In a legitimate short sale, the trader gets approval to borrow and then sell a stock with the agreement that he will repurchase it at a later date. In a naked short sale, a trader simply shorts the stock without having borrowed any shares, which can threaten an orderly market.
Sandell, in a letter to shareholders that was obtained by The Post, said its troubles resulted from its trading in the stock of Hibernia Corp. on Aug. 31 and Sept. 2 of last year. Hibernia, a Louisiana-based banking company, has since been acquired by Capital One.
The names of the Sandell fund's senior executives caught in the SEC's cross hairs were not disclosed, although several sources familiar with the situation told The Post that Thomas Sandell, the founder and general partner, was one of the targets.
A fund-of-funds manager who said he was familiar with the matter told The Post that Sandell's portfolio managers allegedly shorted the Hibernia stock after Hurricane Katrina.
Another rival manager said the fund planned to cover its short position using newly issued stock from Hibernia's merger with Capital One.
"We dispute several of the commission's assertions," the West 57th-based Sandell wrote to investors. "But we are continuing to work with the staff to resolve this matter."
A Sandell spokeswoman declined to comment.
The legal woes occur as Sandell's flagship Castlerigg portfolios are up between 14.24 percent and 16.58 percent so far this year.
In addition to having been a Bear Stearns big shot, the Swedish-born Sandell boasts on a Web site of having been "Sweden's No. 2 badminton player."

http://www.nypost.com/seven/11012006/business/naked_in_the_hedge_business_roddy_boyd.htm
Re: Decline of Western Civilization; I Wanna Be A Hedge Fund Manager By selene on 11/1/2006 6:47 AM
Who was it that informed the post? Bloomberg.com???

My dad says not to trust this one... Smoke and mirrors...

Selene
sssu wants to do a movie about short sellers!
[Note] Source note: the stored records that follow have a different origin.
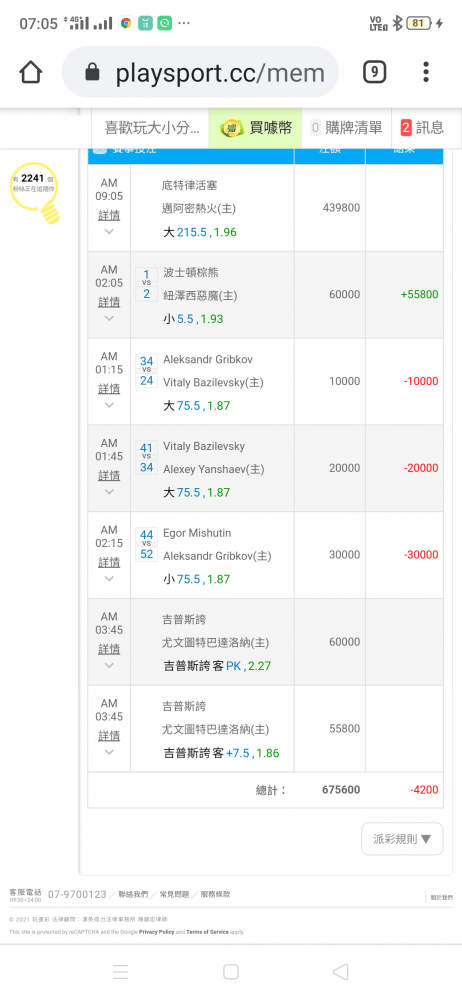
Task: Tap the browser home icon
Action: (31, 72)
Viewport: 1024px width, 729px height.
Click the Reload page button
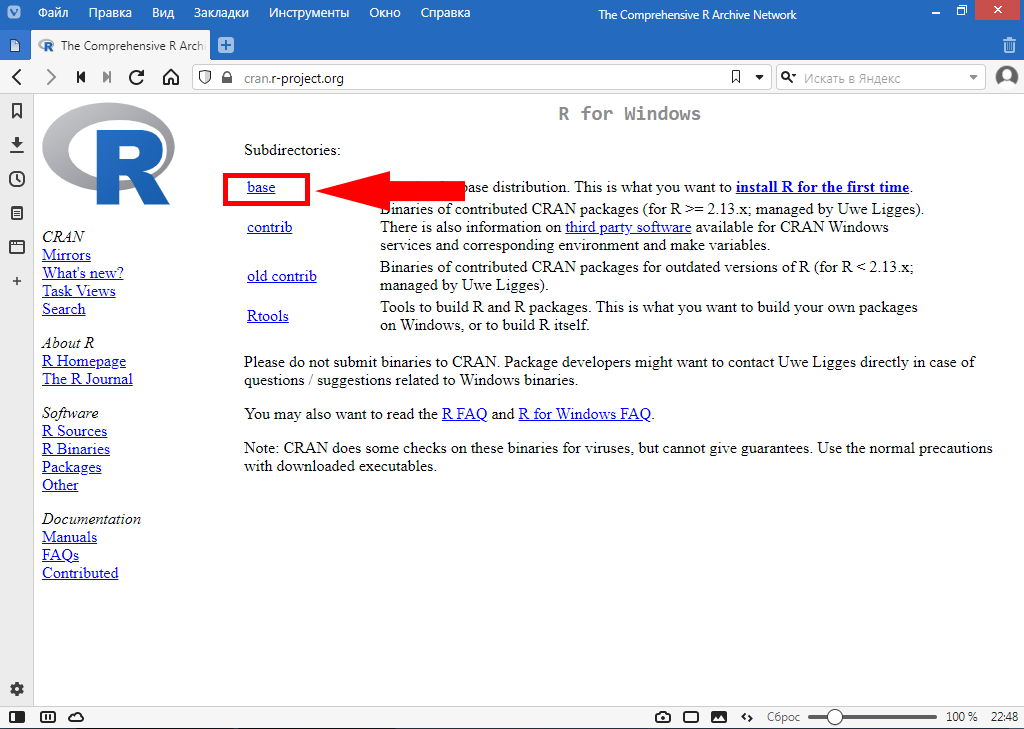(x=137, y=77)
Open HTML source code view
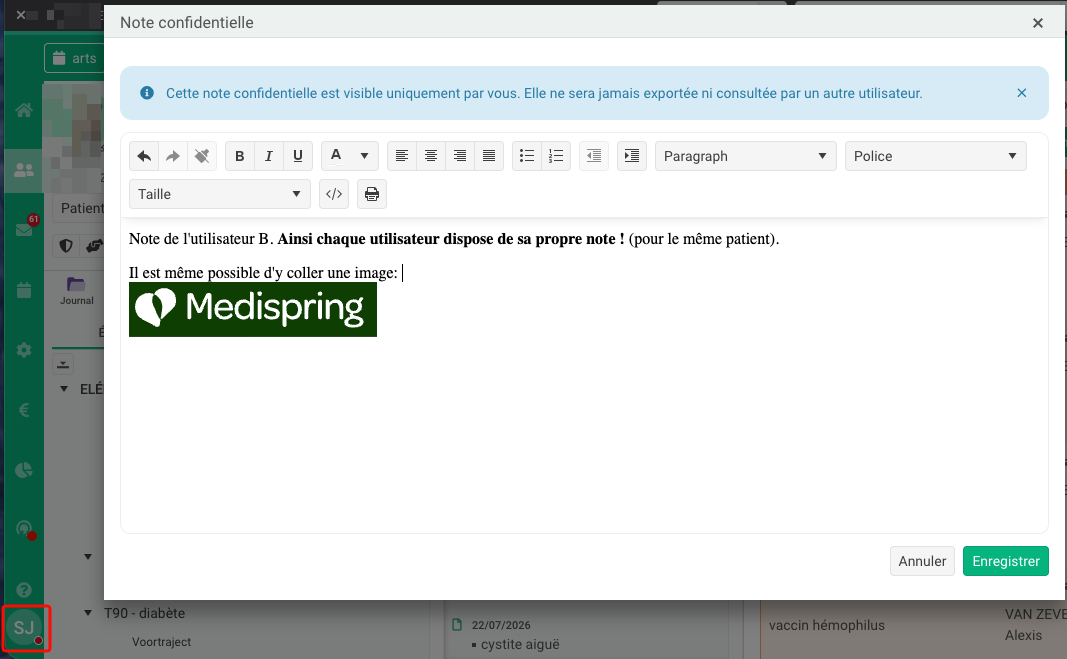 pyautogui.click(x=334, y=194)
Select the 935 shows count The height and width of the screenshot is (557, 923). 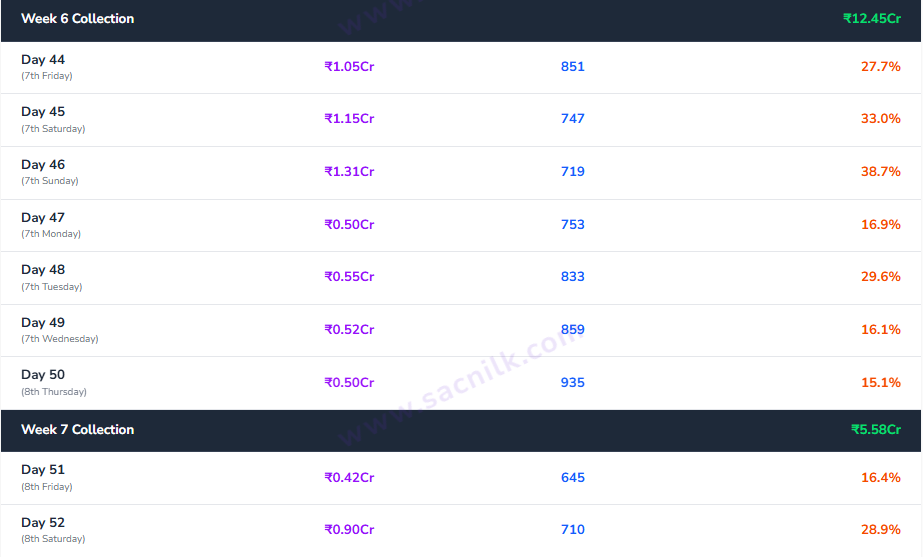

By newspaper on 11/1/2006 7:49 AM
Silver Screen Studios to Request New CUSIP Number and Trading Symbol ( A SSSU will request a new trading symbol and a new CUSIP number as part of its restructuring and produce documentary film financed with film tax credits )

Documentary Film Financed via Tax Credits:

Our first film project to be financed by our Tax Credit Fund will be a documentary tentative titled: Short Sellers, Market Makers and Brokers. The documentary will explore the shadowy world of the small cap company, hedge funds, market makers and online brokers. The project will be produced in a joint venture with Code Red Entertainment, LLC who will provide the initial funding for the project as well as production services.

http://sites.stockpoint.com/wpost/newspaper.asp?Mode=QUOTE&Story=20061101/305b9028.xml&Symbol=SSSU&dispnav=business
Re: Decline of Western Civilization; I Wanna Be A Hedge Fund Manager By ted on 11/1/2006 8:04 AM
Fascism is when the monied powers control the government.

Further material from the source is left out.